Repair of adult benign tracheoesophageal fistulae with absorbable patches: single-center experience

2019 
Abstract Background We previously reported on the repair of a wide tracheoesophageal fistula with a bioabsorbable patch. In this paper, we describe a consecutive series of patients operated using the same technique. Methods Data of patients undergoing surgical closure of tracheoesophageal fistula at a single center from 2011 to 2018 were extracted and analyzed. Results An absorbable patch was used in 8 of 23 patients (34.8%) operated for tracheoesophageal fistula during the study period. Etiology of the fistula included postintubation injury (n=6), mediastinal radiotherapy (n=1) and complication of lung resection (n=1). Median fistula size was 27.5 mm (range 15-45 mm). Three patients were approached through cervicotomy and 5 through right thoracotomy. Prosthetic materials consisted of Gore Bio-A tissue reinforcement in 6 patients and poliglactin 910 knitted mesh in 2. In every case, the prosthesis was covered with a pedicled muscle flap. Esophageal defect was treated with primary closure in 7 patients and esophageal exclusion in 1. Fistula recurrence and postoperative death occurred in one patient (12.5%), while 7 patients experienced postoperative complications (87.5%).

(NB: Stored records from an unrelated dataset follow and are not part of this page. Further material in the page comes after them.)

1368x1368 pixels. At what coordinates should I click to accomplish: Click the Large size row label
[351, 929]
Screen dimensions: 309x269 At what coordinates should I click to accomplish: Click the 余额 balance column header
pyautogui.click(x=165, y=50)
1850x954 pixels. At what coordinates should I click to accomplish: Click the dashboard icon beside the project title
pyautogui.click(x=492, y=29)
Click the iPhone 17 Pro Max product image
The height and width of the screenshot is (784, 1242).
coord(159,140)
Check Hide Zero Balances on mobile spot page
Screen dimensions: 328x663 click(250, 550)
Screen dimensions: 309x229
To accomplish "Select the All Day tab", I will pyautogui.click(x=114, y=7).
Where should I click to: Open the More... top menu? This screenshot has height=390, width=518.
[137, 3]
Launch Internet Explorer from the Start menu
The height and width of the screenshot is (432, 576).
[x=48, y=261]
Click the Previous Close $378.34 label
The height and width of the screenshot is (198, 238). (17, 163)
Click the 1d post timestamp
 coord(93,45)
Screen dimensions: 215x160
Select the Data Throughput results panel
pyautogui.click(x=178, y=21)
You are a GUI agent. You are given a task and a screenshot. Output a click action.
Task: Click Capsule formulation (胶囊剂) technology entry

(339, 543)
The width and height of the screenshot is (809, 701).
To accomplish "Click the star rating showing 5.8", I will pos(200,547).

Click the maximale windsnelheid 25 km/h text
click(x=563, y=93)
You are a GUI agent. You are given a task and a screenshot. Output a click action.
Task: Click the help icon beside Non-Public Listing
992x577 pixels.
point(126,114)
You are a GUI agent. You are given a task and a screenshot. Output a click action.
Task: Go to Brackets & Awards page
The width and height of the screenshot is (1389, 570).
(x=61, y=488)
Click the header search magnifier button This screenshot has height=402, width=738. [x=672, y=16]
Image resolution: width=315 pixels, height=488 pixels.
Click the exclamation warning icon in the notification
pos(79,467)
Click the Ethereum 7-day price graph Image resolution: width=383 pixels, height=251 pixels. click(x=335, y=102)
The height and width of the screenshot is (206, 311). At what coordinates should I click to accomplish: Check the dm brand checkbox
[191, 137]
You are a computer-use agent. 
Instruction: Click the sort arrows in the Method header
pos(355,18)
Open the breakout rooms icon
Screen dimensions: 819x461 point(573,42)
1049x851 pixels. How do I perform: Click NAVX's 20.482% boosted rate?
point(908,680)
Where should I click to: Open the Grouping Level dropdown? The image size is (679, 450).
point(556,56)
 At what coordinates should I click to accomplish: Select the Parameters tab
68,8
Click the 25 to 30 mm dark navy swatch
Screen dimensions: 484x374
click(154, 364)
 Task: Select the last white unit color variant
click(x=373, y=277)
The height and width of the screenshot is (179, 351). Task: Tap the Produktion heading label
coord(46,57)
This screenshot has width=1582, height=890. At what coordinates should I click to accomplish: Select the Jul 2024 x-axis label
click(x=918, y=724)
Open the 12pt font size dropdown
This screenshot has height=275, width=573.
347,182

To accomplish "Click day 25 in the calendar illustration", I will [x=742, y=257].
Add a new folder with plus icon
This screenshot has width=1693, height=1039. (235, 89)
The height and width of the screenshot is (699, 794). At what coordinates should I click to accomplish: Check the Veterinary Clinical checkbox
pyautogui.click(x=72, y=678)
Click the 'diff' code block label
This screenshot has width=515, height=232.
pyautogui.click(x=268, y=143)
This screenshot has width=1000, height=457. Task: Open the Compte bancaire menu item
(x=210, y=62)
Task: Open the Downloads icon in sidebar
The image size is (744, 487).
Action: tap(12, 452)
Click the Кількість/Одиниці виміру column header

Five patients resumed oral intake and 3 breathe without a tracheal appliance. Compared to the other patients, in those who underwent repair of their fistula using a prosthesis, median size of the airway defect was larger, morbidity was higher, and the rate of resumption of oral intake was lower. Conclusions Repair of tracheoesophageal fistulae with synthetic prostheses is feasible and might be effective in complex cases. Further research is needed in order to identify the ideal prosthetic material.